* Data rows *
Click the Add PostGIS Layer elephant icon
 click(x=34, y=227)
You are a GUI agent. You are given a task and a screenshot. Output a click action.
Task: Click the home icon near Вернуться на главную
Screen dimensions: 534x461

* Brief *
Rewrite all of the material, swapping each "icon" for "symbol" and leaving the rest untouched.

* Full answer *
Click the Add PostGIS Layer elephant symbol
 click(x=34, y=227)
You are a GUI agent. You are given a task and a screenshot. Output a click action.
Task: Click the home symbol near Вернуться на главную
Screen dimensions: 534x461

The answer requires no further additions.